Re: Send ACK when all records of file are processed

Piotr Nowojski Tue, 30 Jan 2018 06:34:00 -0800

In case of reading from input files, at the EOF event, readers will send 
Watermark(Long.MAX_VALUE) on all of the output edges and those watermarks will 
be propagated accordingly. So your ACK operator will get 
Watermark(Long.MAX_VALUE) only when it gets it from ALL of it’s input edges.

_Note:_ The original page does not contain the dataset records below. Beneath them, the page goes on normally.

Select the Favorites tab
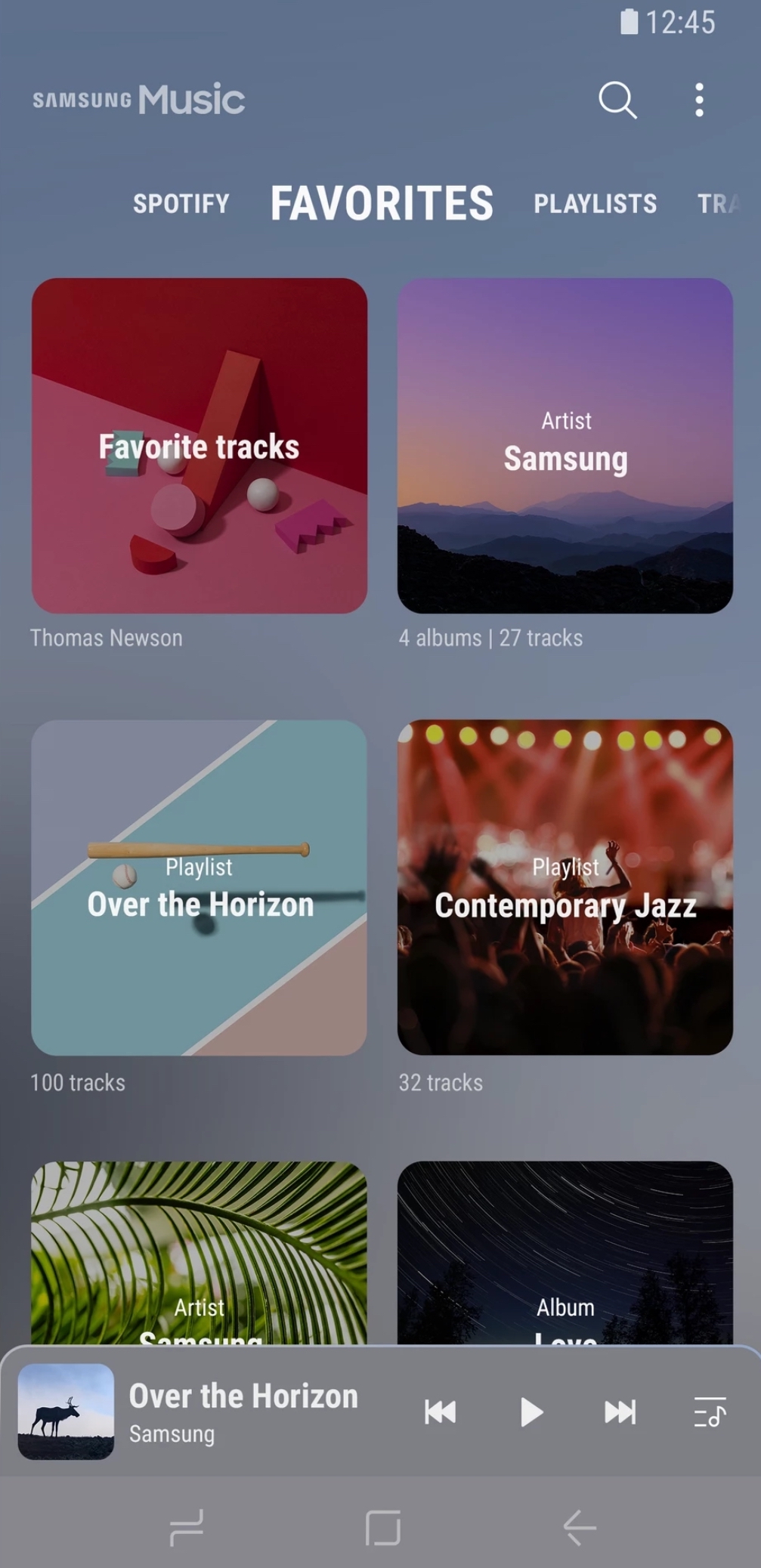 pos(382,203)
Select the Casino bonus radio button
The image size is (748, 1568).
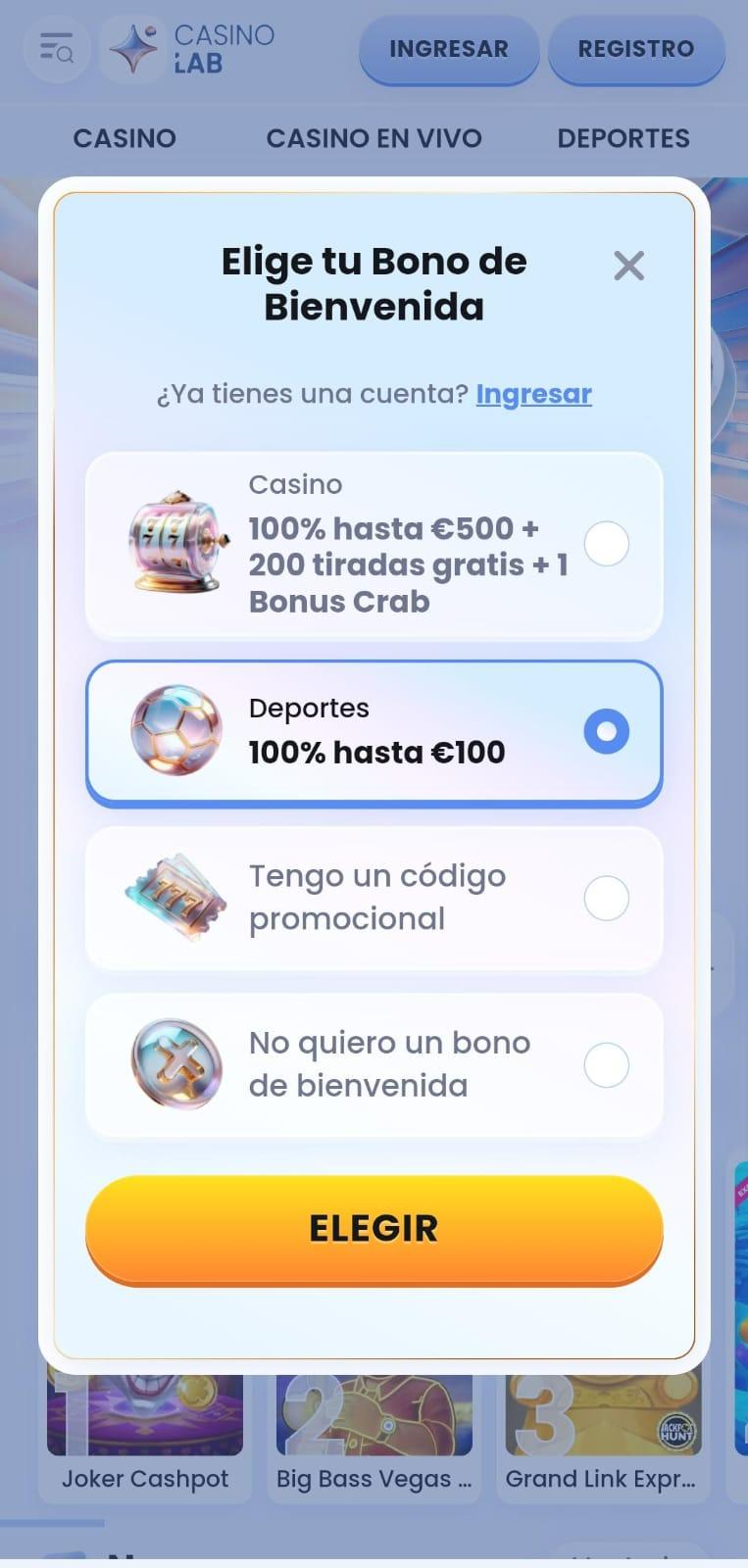[x=607, y=544]
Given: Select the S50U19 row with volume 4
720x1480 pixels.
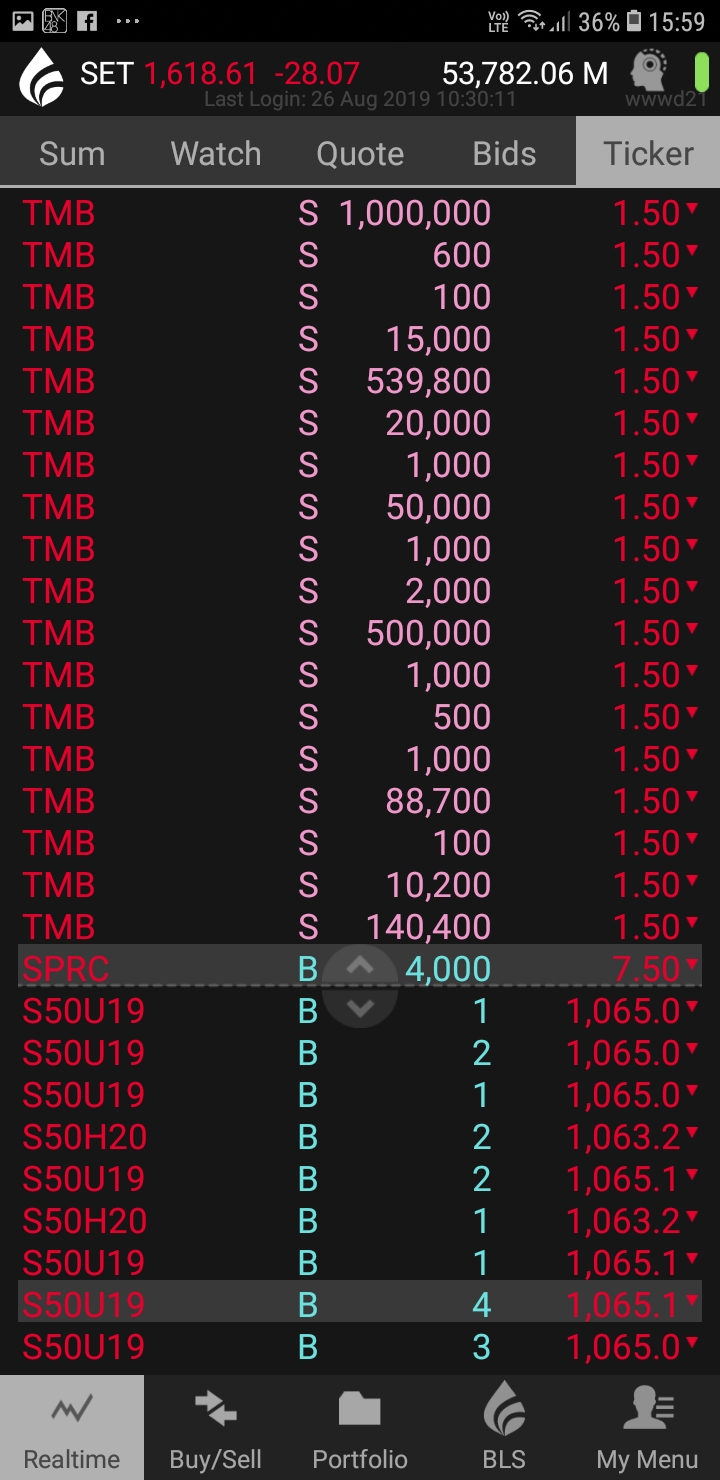Looking at the screenshot, I should coord(360,1304).
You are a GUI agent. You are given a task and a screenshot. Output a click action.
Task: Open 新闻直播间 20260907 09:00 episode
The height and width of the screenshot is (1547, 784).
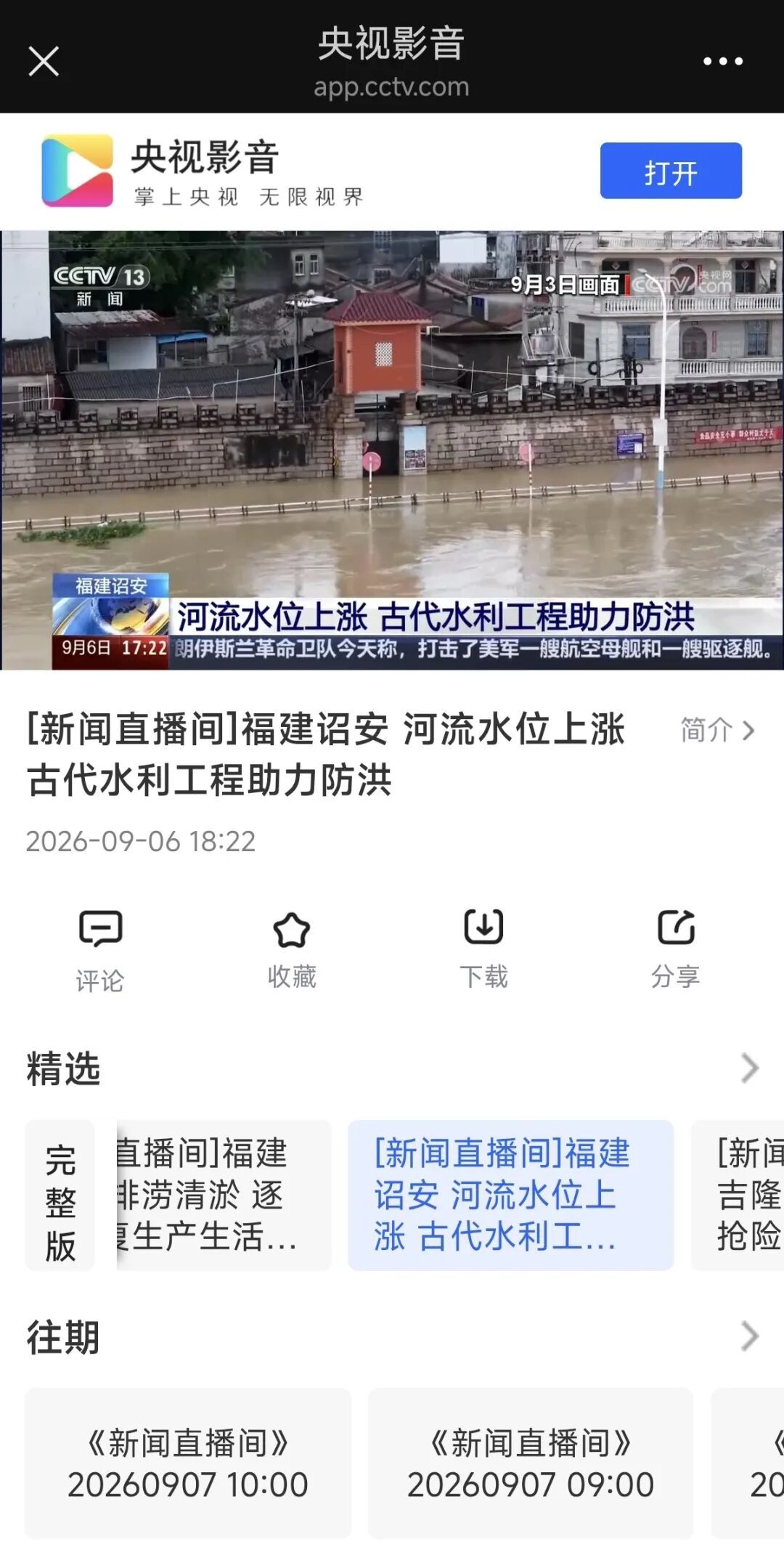[x=531, y=1463]
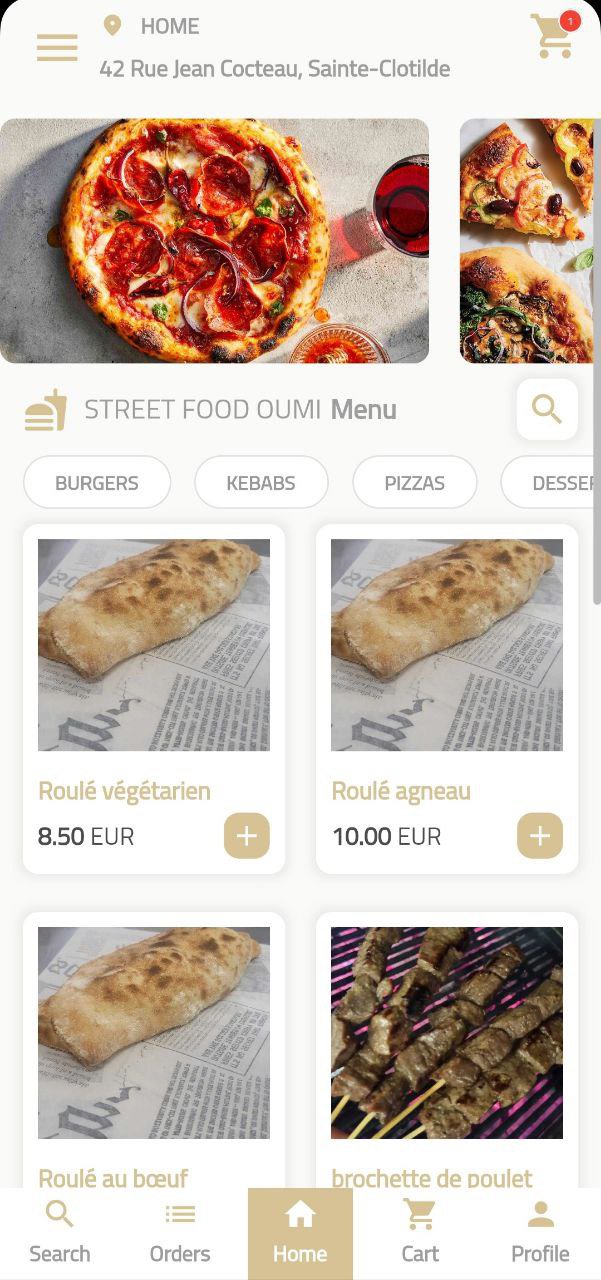Screen dimensions: 601x1280
Task: Select the KEBABS category chip
Action: click(261, 483)
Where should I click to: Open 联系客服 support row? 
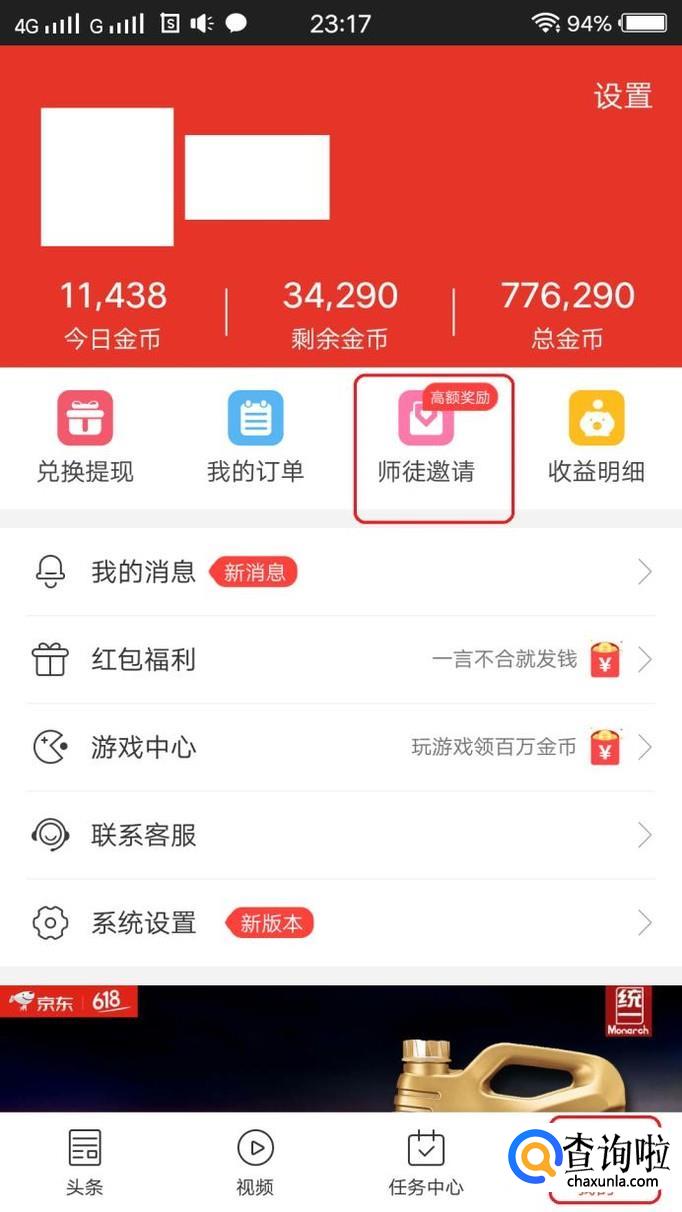(x=340, y=835)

When reading from Kafka, you do not have an EOF event, so you it would not be 
possible to use this Watermark(Long.MAX_VALUE). In that case you would need to 
emit some dummy EOF record, containing some meta information like filename 
alongside with correctly set event time to a value greater then original even 
read from Kafka which contained the filename to process. You would have to pass 
this EOF dummy record to your EOF operator. There you you would need to create 
some kind of mapping 

fileName -> event time marking EOF

And each time you process EOF record, you add new entry to this mapping. Now 
whenever you process watermarks, you can check for which fileNames does this 
watermark guarantees that file has been processed completely.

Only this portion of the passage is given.